TESTO DI LETTURA:
● ● ● ● ●
Carlo Alberto Camillo Mariano Salustri (1871 – 1950), dal ben più noto nome d’ arte (anagrammato) di Trilussa, non ebbe assolutamente un rapporto tranquillo col regime fascista, anzi in altro sonetto derise proprio il saluto romano che un umile portiere doveva esibire a ogni passaggio dinanzi alla sua guardiola, di un esponente fascista in odore di usuraio.
Però in questo ( “La stretta de mano”) è presente una semplice ironia , nell’ apprezzarlo per il suo distacco fisico da soggetti sconosciuti, che a volte potrebbero benissimo essere indegni di una tale confidenza.
D’ altronde, lo stesso Mussolini è immortalato dare la mano a soggetti allergici a tale manifestazione “politicamente corretta” relativamente all’ epoca, quali personalità straniere , il re o i principi di Casa Savoia.
Mi ha colpito, come primaria disposizione governativa, l’abolizione repentina e drastica della stretta di mano sancendone ufficialmente la non igienicità. E il rifiuto di un membro importante del governo federale tedesco di stringere la mano ad Angela Merkel. Ma allora, come ci si deve salutare?
Con un ondeggiamento della mano un tantino lezioso e ridicolo , che solo i reali inglesi riescono a eseguire con disinvoltura? Col saluto “orientale”, come i mass media definiscono impropriamente il leggero inchino della testa? Le direttive diramate dalle “veline” verso web e televisione sembrano suggerire delle mossette strane e goffe, da subcultura metropolitana globale (come il contatto dei fianchi o dei gomiti).
Mi sembra molto interessante a proposito, il video dello hashtag #iorestoacasa, in cui un ragazzo e una ragazza sfiorano il saluto romano (o meglio legionario) tendendo il braccio l’uno verso l’altra a dimostrazione della distanza di sicurezza : attenti però, non fosse mai, a evitare la mano tesa tendendola in verticale.
● ● ● ● ●
DATI FORNITI:

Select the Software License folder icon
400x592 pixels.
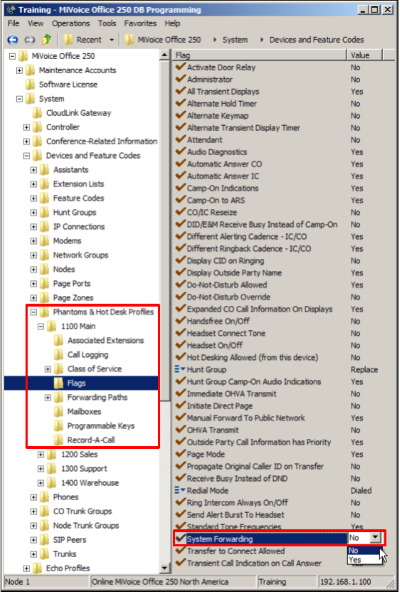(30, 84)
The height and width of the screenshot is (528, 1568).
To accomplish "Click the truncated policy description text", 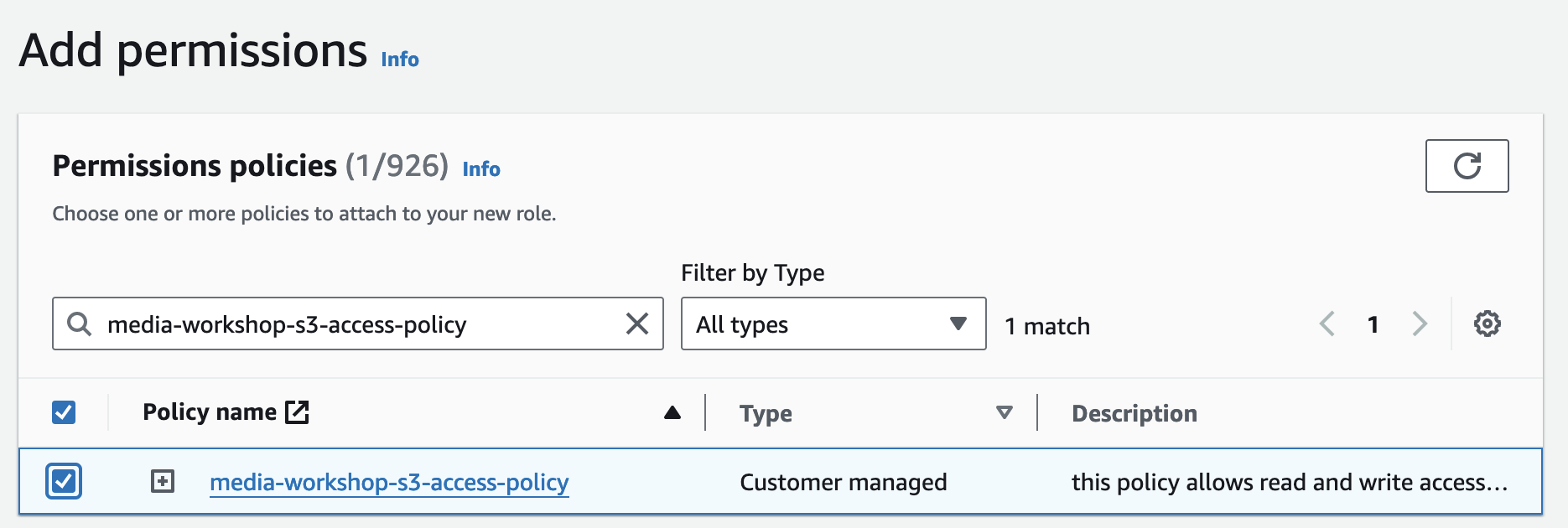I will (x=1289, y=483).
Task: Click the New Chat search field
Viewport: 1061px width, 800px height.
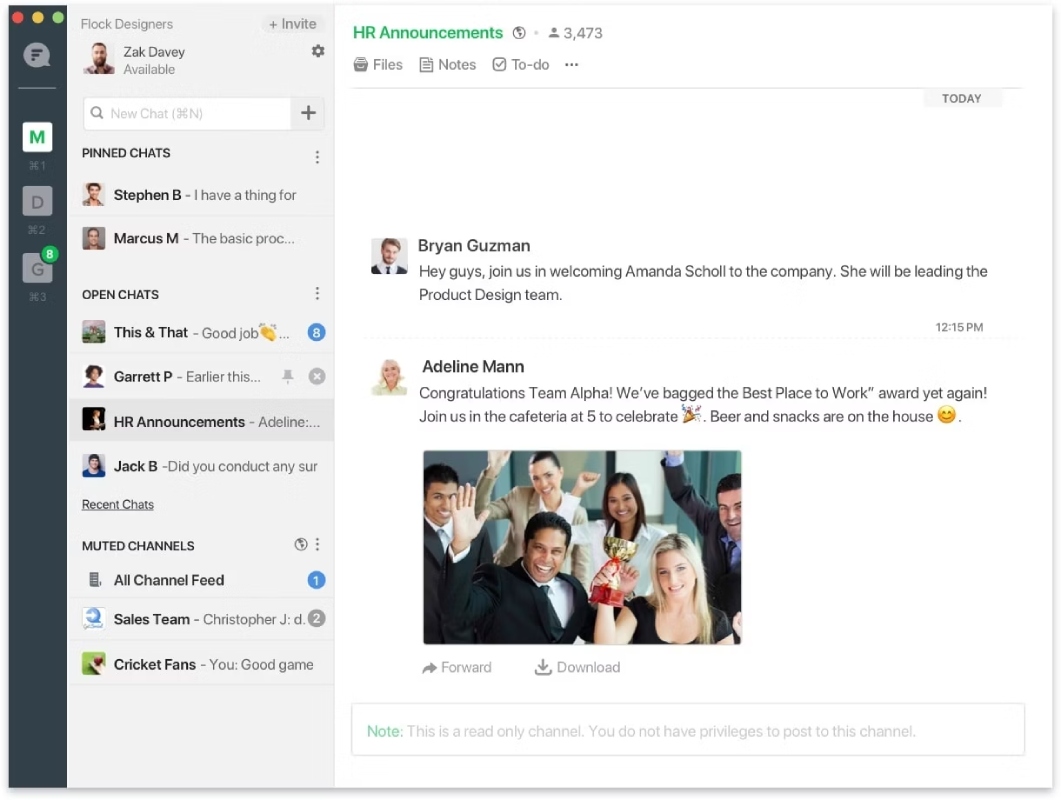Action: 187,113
● ● ● ● ●
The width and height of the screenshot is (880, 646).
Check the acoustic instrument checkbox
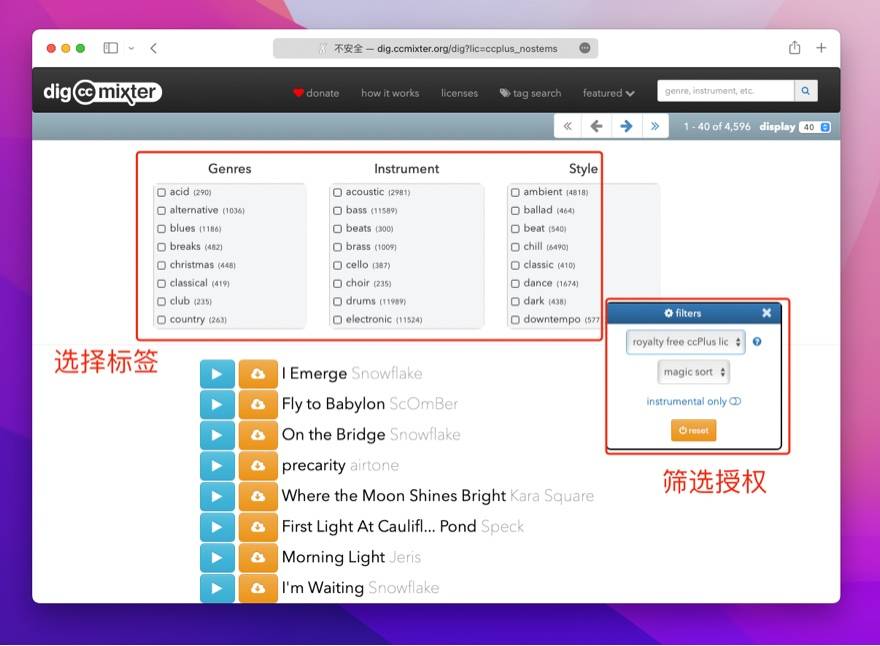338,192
● ● ● ● ●
Prosegui il testo sulla stretta di mano e sui modi di salutarsi, ripartendo subito dopo la sua ultima frase.

RISPOSTA:
A titolo di correttezza storica, si sappia comunque che il saluto più diffuso tra i romani non in armi era la stretta dell’ avambraccio; e che i militi praticavano anche, in segno di obbedienza e lealtà, il pugno leggermente battuto sul cuore. Il braccio e la mano in tensione orizzontale erano un segno ancestrale di difesa, di blocco di flussi maligni ; allo stesso modo il pugno chiuso rimanda alla minaccia, aall’ aggressività sfidante.
Ecco il sonetto del grande poeta romanesco, che lasciamo alla riflessione, e alle distaccate conclusioni di ciascuno di noi. Dell’ ironia intelligente, in queste circostanze così tese e drammatiche, vi è bisogno come del pane.
Quela de da’ la mano a chicchessia
nun è certo un’usanza troppo bella:
te pô succede ch’hai da strigne quella
d’un ladro, d’un ruffiano o d’una spia.
Deppiù la mano, asciutta o sudarella,
quanno ha toccato quarche porcheria,
contiè er bacillo d’una malatia
che t’entra in bocca e va ne le budella.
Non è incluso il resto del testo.